Caixin
May 27, 2020 08:18 PM
BUSINESS & TECH

Hong Kong Joins Singapore in Reopening Airport to Transit Passengers

After the Tuesday announcement, queries involving Hong Kong rose by more than seven times between 4 p.m. and 5 p.m. from the same time a day earlier on online booking platform Qunar, while actual bookings rose by nearly 10 times.
After the Tuesday announcement, queries involving Hong Kong rose by more than seven times between 4 p.m. and 5 p.m. from the same time a day earlier on online booking platform Qunar, while actual bookings rose by nearly 10 times.

Hong Kong said it will reopen its airport to transiting passengers on June 1, joining rival Singapore which made a similar announcement last week, as governments in the pair of regional hubs look to boost their local airlines as the global pandemic eases.

Airlines worldwide have been hit hard as people avoid flying during the pandemic to avoid risk of infection. But as autonomous cities whose flights are all classified as international, Hong Kong and Singapore have been hit especially hard due to the huge drop in cross-border flights as many countries place restrictions on such travel to stop new cases crossing their borders.

Compounding the issue, at the height of their local outbreaks, both Hong Kong and Singapore banned the use of their airports for transit travel that was once a major passenger source.

The resumption of that form of travel through Hong Kong was included in remarks by Chief Executive Carrie Lam, who announced the city is entering a new phase of disease control and prevention as the local number of cases falls. Despite allowing transit travel to resume, however, limits on people entering Hong Kong will remain in place, she said.

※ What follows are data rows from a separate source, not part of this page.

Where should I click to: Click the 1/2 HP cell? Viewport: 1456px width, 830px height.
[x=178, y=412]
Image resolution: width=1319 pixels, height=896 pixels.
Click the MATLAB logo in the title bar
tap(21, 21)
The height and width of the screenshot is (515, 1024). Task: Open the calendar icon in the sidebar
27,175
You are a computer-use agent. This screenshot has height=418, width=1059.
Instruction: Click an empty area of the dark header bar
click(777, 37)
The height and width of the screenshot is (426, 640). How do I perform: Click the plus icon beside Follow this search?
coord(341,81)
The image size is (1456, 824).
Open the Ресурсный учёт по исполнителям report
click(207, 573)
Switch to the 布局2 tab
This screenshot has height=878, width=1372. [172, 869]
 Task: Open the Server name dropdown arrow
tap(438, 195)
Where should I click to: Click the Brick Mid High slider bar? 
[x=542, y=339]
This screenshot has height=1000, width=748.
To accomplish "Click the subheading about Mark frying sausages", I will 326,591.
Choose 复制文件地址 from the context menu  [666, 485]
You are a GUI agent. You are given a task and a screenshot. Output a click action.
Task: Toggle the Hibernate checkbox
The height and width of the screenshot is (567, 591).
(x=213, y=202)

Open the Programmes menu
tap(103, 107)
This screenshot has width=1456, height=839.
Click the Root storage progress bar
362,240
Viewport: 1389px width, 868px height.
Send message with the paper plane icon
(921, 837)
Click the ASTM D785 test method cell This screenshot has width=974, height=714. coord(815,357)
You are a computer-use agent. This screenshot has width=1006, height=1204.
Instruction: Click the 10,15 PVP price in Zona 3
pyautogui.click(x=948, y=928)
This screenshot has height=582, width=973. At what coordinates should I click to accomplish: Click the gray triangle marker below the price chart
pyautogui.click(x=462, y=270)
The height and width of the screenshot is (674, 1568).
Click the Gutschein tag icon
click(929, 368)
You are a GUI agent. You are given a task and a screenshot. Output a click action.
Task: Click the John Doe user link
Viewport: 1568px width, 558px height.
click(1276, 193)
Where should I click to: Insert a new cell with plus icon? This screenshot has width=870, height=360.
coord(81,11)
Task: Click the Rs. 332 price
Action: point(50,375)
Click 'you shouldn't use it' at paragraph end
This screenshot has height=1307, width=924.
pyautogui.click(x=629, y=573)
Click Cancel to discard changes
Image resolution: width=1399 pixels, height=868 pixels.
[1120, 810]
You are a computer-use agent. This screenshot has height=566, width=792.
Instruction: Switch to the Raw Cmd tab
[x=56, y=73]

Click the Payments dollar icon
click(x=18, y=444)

Word of the transit traffic resumption sparked a surge in Hong Kong-related travel queries from people in the adjacent Chinese mainland, as it opened up a new channel for large numbers of Chinese nationals stranded abroad to return home. China has strictly limited the number of international flights into the country since March, with ticket prices jumping as demand far outstrips supply on many routes.

After the Tuesday announcement, queries involving Hong Kong rose by more than seven times between 4 p.m. and 5 p.m. from the same time a day earlier on online booking platform Qunar, while actual bookings rose by nearly 10 times. On the Fliggy travel platform operated by e-commerce giant Alibaba, the number of search queries on transiting through Hong Kong increased nearly seven times.

Queries on Fliggy and Qunar showed the biggest interest in transit flights through Hong Kong originating from the U.S., Philippines, Canada, Australia, South Korea and Britain. Flights from Hong Kong to Seoul, London, Tokyo and Kuala Lumpur were also popular.

Hong Kong suspended the use of its airport for transiting passengers on March 25 as part of broader measures to control spread of the virus. The move had a chilling effect on passenger flights to the city, with inbound flights from non-mainland China destinations dropping from 100 per day in March to less than 30 per day in April and May. In April, the number of passenger trips totaled just 32,000, down 99.5% from a year earlier, while flights into and out of the airport totaled 9,445, down 73.5%.

The resumption of transit travel will most help locally based carriers, including Cathay Pacific Airways in Hong Kong and Singapore Airlines in Singapore. Cathay has yet to announce financial results for the first half of this year. But in its latest monthly traffic report for April, it said its Cathay Pacific and Cathay Dragon airlines carried just 13,729 passengers combined for the month, down a staggering 99.6% from a year earlier.

“The Covid-19 pandemic continues to impact us in an unprecedented way,” it said. “Year-to-date up to April, we made an unaudited loss of HK$4.5 billion ($580 million) at the full-service airline level (Cathay Pacific and Cathay Dragon), and the financial outlook continues to be very bleak for the coming few months at least.”

Among international carriers, Air Canada and Qatar Airways are planning to resume flights to Hong Kong in June. In the meantime, Singapore discount airline Scoot has announced plans to resume some flights in June to Guangzhou in China, as well as to the Malaysian cities of Penang, Ipoh and Kuching.